Masing-masing diminta untuk berlomba-lomba dalam kebaikan, niscaya Allah SWT mengetahui kebaikan yang dilakukan sekecil apa pun, akan membalas dan mengganjarnya dengan balasan pahala. Kebaikan apa pun yang kamu usahakan untuk dirimu, tentu akan kamu dapatkan (pahalanya) di sisi Allah (Al-Baqarah: 110). Apa pun yang kamu kerjakan berupa kebaikan, pasti Allah mengetahuinya (Al-Baqarah 197).
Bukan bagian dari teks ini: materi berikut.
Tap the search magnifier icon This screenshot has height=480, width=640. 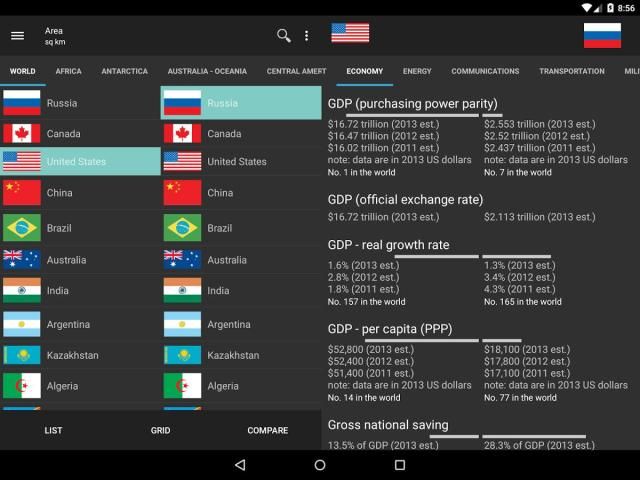(284, 36)
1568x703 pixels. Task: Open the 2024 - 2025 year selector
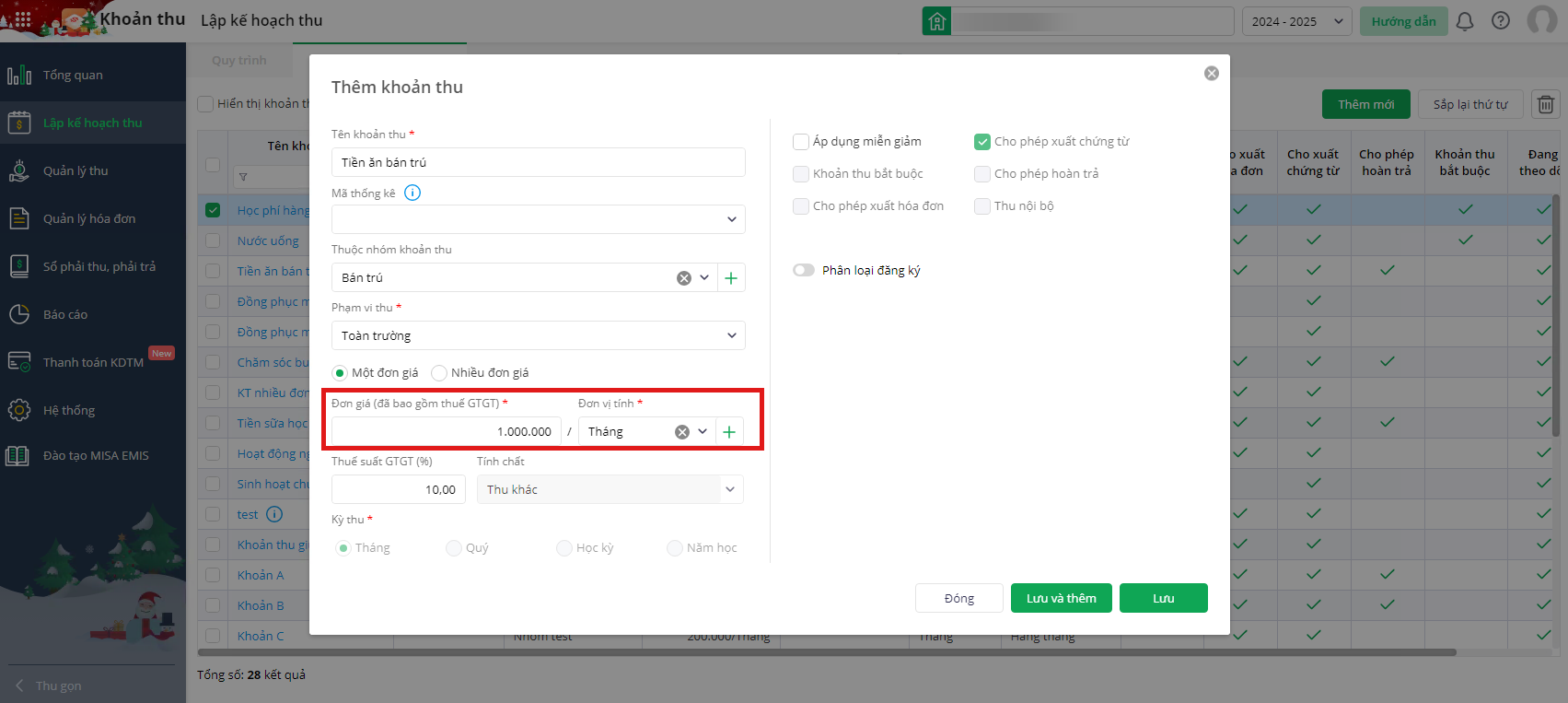coord(1296,21)
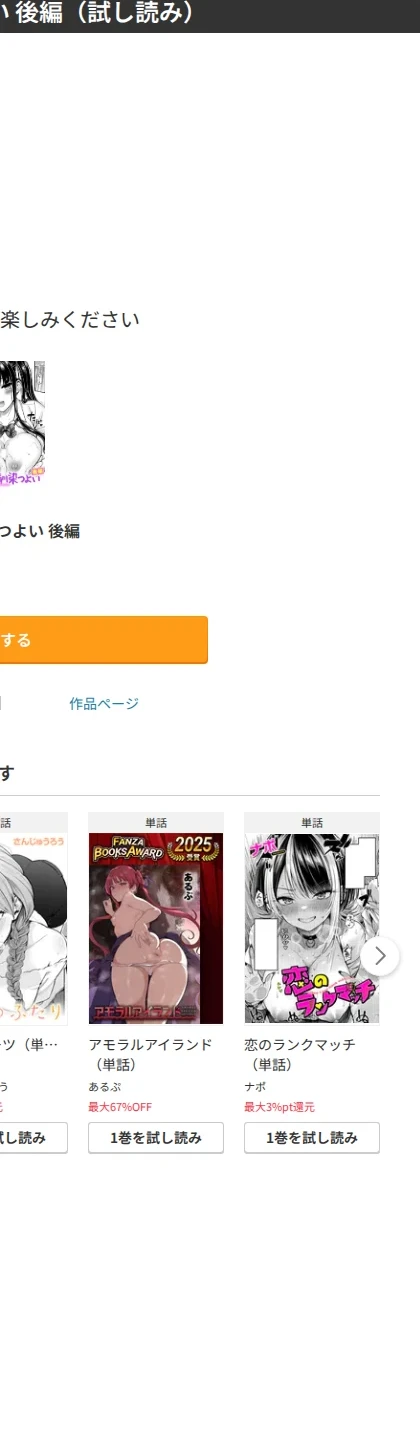Open the アモラルアイランド cover image

point(156,928)
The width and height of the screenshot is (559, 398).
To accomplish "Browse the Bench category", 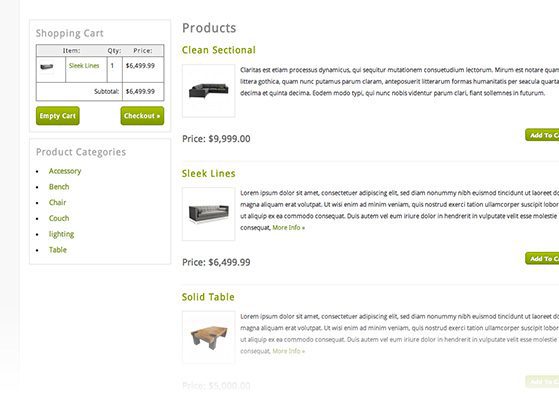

Berlomba dalam kebaikan di dunia akan mendorong pelakunya pemenang di akhirat, dan mereka yang terdepan dalam perlombaan tersebut merupakan makhluk mulia di sisi Allah. Bagi orang-orang yang berbuat baik, ada pahala yang terbaik (surga) dan tambahannya (Yunus: 26). Di antara ayat lain yang memuat tentang kompetisi ini adalah di surat Al -Maidah ayat 48 yaitu kompetisi dalam kebaikan, dan Al-Hadid ayat 21 berkompetisi dalam menjemput ampunan Allah.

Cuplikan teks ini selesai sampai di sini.